The SMIBIO Project aims to achieve the following specific objectives:

  • To enlarge the scope of exploitable biomass feedstock in the biorefinery by using domestic and agro-industrial biomass residues and livestock waste at full-scale to create better conditions in rural areas in LAC countries and EU for the deployment of production sites close to agro-industrial areas.
  • To obtain reliable experimental data, both for material and energy, so that the best process biorefineries configurations can be modeled.
  • To develop a highly integrated biorefinery concept by incorporating individual processes (LCB and ADB) that synergistically converts different biomass feedstocks (dry and wet) into power, biofuels and value-added chemicals.
  • To determine the best strategy for the implementation of the new bio industry-oriented concept into the existing food agribusiness based on business prospect, environmental sustainability, and social impact.

Four different rural/urban small-scale biorefineries (2 in EU and 2 in LAC countries) will be extensively studied, simulated and modeled under proper and real conditions.

- [Saved entries]:
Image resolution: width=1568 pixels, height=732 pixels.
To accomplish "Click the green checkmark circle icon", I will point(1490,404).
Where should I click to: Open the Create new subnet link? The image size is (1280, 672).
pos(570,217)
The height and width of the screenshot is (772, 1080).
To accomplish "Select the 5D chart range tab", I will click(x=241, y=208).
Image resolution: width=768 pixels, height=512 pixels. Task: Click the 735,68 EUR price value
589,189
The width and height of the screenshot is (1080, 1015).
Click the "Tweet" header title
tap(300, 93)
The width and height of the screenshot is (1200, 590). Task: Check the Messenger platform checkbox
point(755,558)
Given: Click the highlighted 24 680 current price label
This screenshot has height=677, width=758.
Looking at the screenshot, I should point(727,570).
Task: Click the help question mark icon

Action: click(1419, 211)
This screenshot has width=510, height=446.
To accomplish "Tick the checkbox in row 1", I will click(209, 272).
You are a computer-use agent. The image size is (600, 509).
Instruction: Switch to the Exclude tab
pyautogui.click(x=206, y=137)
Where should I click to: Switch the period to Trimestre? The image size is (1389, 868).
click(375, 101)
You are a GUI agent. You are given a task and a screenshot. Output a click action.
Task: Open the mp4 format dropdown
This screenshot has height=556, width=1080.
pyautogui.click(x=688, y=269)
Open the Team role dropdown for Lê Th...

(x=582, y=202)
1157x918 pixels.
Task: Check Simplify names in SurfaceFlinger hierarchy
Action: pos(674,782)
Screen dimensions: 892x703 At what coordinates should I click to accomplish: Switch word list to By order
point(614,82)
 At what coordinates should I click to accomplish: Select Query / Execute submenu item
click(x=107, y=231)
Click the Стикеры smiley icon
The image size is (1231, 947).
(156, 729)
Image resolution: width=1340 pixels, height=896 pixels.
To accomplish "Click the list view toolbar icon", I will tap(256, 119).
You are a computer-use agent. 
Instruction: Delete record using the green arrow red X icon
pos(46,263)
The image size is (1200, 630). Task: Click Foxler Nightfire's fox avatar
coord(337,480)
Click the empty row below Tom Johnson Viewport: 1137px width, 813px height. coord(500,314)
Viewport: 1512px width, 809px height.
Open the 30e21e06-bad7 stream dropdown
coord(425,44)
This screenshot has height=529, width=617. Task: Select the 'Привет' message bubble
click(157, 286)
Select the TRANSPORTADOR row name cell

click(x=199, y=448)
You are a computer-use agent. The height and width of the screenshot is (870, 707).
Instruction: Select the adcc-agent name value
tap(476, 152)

- [GOALS]:
1. For each statement below, say whether it agrees with the SMIBIO objectives text, answering yes or no and quoting the deciding words of the text. (a) The project will study two small-scale biorefineries in the EU and two in LAC countries. (b) The integrated biorefinery concept converts only dry biomass feedstocks. (c) The experimental data will cover material but not energy.
2. Rewrite the passage of the SMIBIO objectives text, everything from "Four different rural/urban" down to "and real conditions.", replacing "extensively" with "thoroughly".
3. According to the SMIBIO objectives text, which individual processes does the highly integrated biorefinery concept incorporate?

- [SOLUTIONS TO EACH TASK]:
1.
(a) Yes: "Four different rural/urban small-scale biorefineries (2 in EU and 2 in LAC countries)"
(b) No: "converts different biomass feedstocks (dry and wet)"
(c) No: "both for material and energy"

2.
Four different rural/urban small-scale biorefineries (2 in EU and 2 in LAC countries) will be thoroughly studied, simulated and modeled under proper and real conditions.

3. LCB and ADB.